あいつは今、白羽葵葉として一生懸命に生きてる!生きたいと強く望んでる!それなのにどうして……どうしてその気持ちを無視してあいつの未来を決めつけるんだよ?どうして皆、あいつの未来を諦めてるんだよ?!」
「……神耶、確かにそれは貴方の言う通りです。人は時として奇跡を起こす力がある。そして、起こした奇跡を必然に変え、自らが願う未来を切り開いて行く力がある。けれど……貴方だって分かっているはずでしょう?人の生死に関わる、その願いだけは、努力だけではどうする事も出来ない。神である私達でさえも……。貴方だって、そのどうする事も出来ない願いに何度も直面してきたからこそ、神としての存在意義に悩み、苦しんで来たのではないのですか?」
「だからって……今の葵葉としての生を諦めて、来世に願いを託せって言うのか?まだ葵葉は生きてるのに?」
「それは……」
「師匠は何も分かってない!たとえ魂が何度生まれ変わったとしても、同じ人間は二度と生まれない。白羽葵葉としての生は一度しかないんだ。俺は、今この時を生きてる葵葉が好きなんだよ。師匠がしようとしている事は俺が願っている事なんかじゃない。そんな未来、俺はいらない!そんな事には、俺が絶対させない!!」
神耶は怒りに任せて、憎しみさえ感じさせる鋭い目つきで、師匠をキツく睨み付けた。
初めて弟子から向けられるこんなにも強い反抗心に、師匠は言葉を失う。
「みてろ……俺が絶対、あいつの未来を守ってみせる!絶対に!!」
最後に一言、低く鋭い声でそう強い決意を吐き捨てた神耶は、師匠を強く突き飛ばし、彼の元から走り出していた。
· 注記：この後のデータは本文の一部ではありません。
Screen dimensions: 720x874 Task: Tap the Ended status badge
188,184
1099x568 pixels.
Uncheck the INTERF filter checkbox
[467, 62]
「っ!神耶っ?!待ちなさい、神耶っ!!貴方、いったい何をするつもりですか?戻ってきなさい!!戻って来なさい、神耶っ!!」
背中から聞こえる師匠の必死な叫び声。
その叫び声を完全に無視して、神耶は走った。
ただ夢中で走った。
走りながら神耶は、葵葉が口にした彼女の夢の話を思い返す。
――『あのね、私ね、ずっとずっと小さい頃から、絵をお仕事にしてる人に憧れてたの。いつか私も、絵を仕事に出来たら良いな~って思ってた。ただ漠然と思ってただけだから、まだ何になりたい!って言う明確なものは分からないんだけど……でも例えば、デザイナーだったり、イラストレーター、絵本作家、漫画家、アニメーター。そう言う、絵に携わる仕事に就けたらきっと楽しいだろうな~ってずっと夢見てるんだ。』――
あの時、将来の夢を嬉しそうに語った葵葉の笑顔は楽しそうで、キラキラと輝いていた。
あの時の笑顔が神耶には忘れられない。
そして思う。
この先もずっと、葵葉にあの時のように、ただ純粋に笑っていて欲しいと。
神耶の願いは、ただそれだけだ。
たとえその未来を、この先彼が側で見守る事が叶わなくなったとしても――
神耶は葵葉がただ元気に、幸せそうに笑っていてくれてさえすれば、それで良かった。
だから神耶は、心に誓う。
皆が諦めている葵葉の未来を、自分だけは諦めずに信じ続けて行こうと。
葵葉の未来を、自分が守ろうと。
たとえそれが、己の身を破滅へと導く決断だとしても――
神耶の足が止まる事はもうない。
破滅へ向かって、ただ真っ直ぐに走り続けた。